In other words, to count the staff numbers in each country

In [123]:
%%sql
SELECT * FROM dim_store_details LIMIT 5;

 * postgresql://postgres:***@127.0.0.1:5432/sales_data
5 rows affected.


level_0,index,address,locality,store_code,staff_numbers,opening_date,store_type,country_code,continent,longitude,latitude
0,0,,,WEB-1388012W,325,2010-06-12,Web Portal,GB,Europe,,
1,1,"Flat 72W Sally isle East Deantown E7B 8EB, High Wycombe",High Wycombe,HI-9B97EE4E,34,1996-10-25,Local,GB,Europe,51.62907,-0.74934
2,2,"Heckerstraße 4/5 50491 Säckingen, Landshut",Landshut,LA-0772C7B9,92,2013-04-12,Super Store,DE,Europe,48.52961,12.16179
3,3,"5 Harrison tunnel South Lydia WC9 2BE, Westbury",Westbury,WE-1DE82CEE,69,2014-01-02,Super Store,GB,Europe,51.26,-2.1875
4,4,"Studio 6 Stephen landing South Simon B77 2WA, Belper",Belper,BE-18074576,35,2019-09-09,Local,GB,Europe,53.0233,-1.48119


In [136]:
%%sql
SELECT
    SUM(staff_numbers),
    country_code
FROM 
    dim_store_details
GROUP BY
    country_code

 * postgresql://postgres:***@127.0.0.1:5432/sales_data
3 rows affected.


sum,country_code
1384,US
13307,GB
6087,DE


### Q8: Which German store is selling the most?
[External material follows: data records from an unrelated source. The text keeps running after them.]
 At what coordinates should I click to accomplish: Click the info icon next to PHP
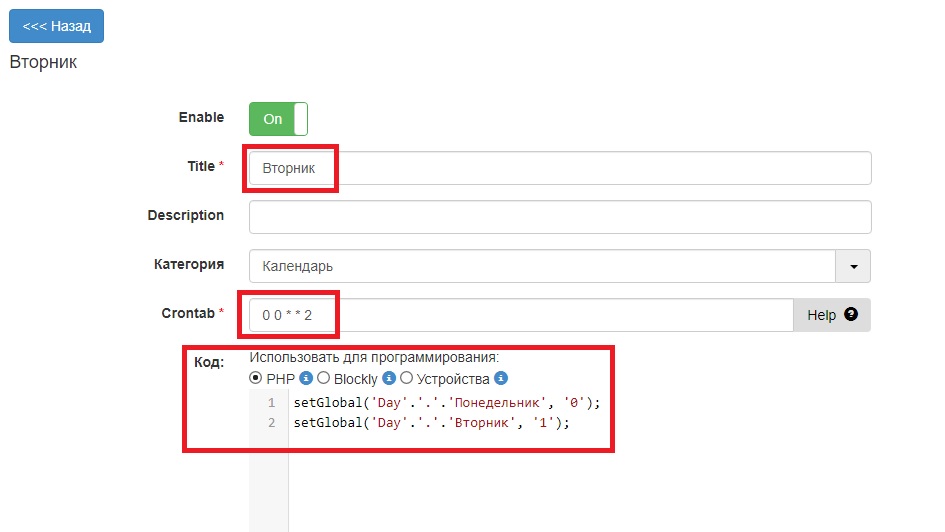[306, 379]
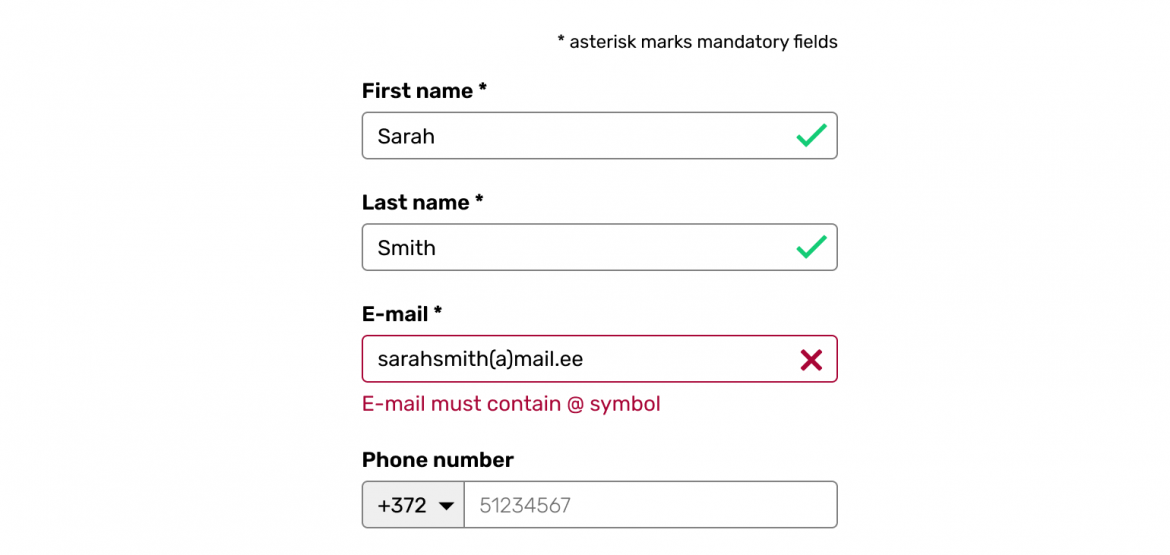Click the "E-mail must contain @ symbol" error
Viewport: 1170px width, 555px height.
point(511,404)
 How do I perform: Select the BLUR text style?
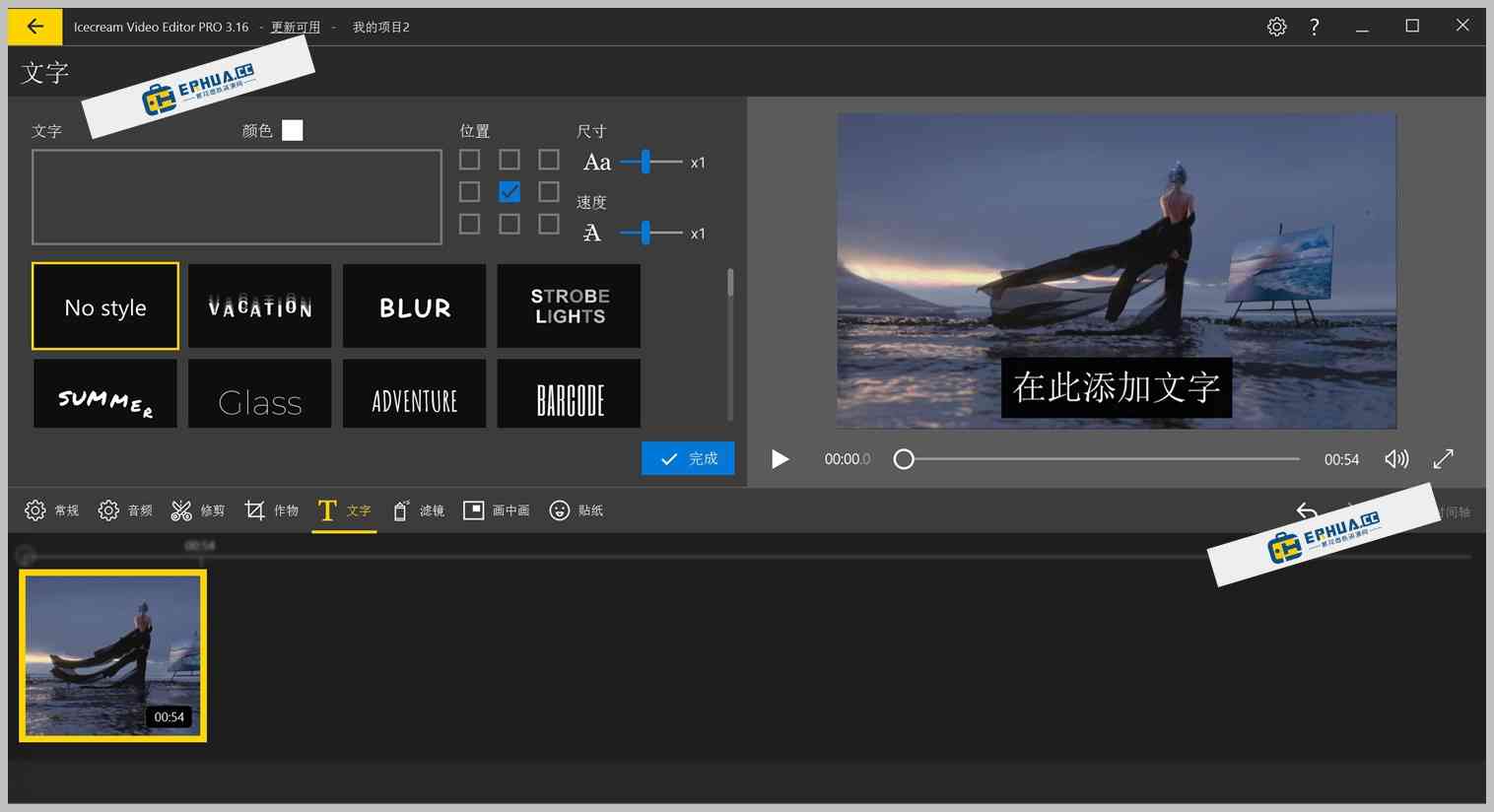click(414, 305)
Here is also a question considering multiple tables.

The major structure as we see from above and below examples indicate that we need to extract the main infos from a table, where the chosen table contains the key stored in other tables requiring the 'join' function to link different tables.

In [153]:
%%sql
SELECT
    dim_store_details.locality,   
    country_code,
    SUM(dim_products.product_price * orders_table.product_quantity) AS total_amount
FROM 
    orders_table
JOIN dim_products ON
    orders_table.product_code = dim_products.product_code
JOIN dim_store_details ON
    orders_table.store_code = dim_store_details.store_code
WHERE 
    dim_store_details.country_code = 'DE'
GROUP BY locality, country_code
ORDER BY total_amount DESC
LIMIT 10;

 * postgresql://postgres:***@127.0.0.1:5432/sales_data
10 rows affected.


locality,country_code,total_amount
Landshut,DE,121606.09000000032
Charlottenburg-Nord,DE,107056.0800000002
Pfullingen,DE,86838.29000000011
Radevormwald,DE,73814.75000000003
Weimar,DE,72135.90000000004
Albstadt,DE,71103.60000000005
Ehingen,DE,63656.44
Verl,DE,59348.82000000006
Stuttgart,DE,58878.81000000001
Oberhausen,DE,57714.77000000001


### Comments: 
The above questions are tyical SQL operations for retrive dataset and make simple analytics. After we filter the dataset, we can readily download the dataset for graph or machine learning analytics using Pandas, or integrated ML models, etc.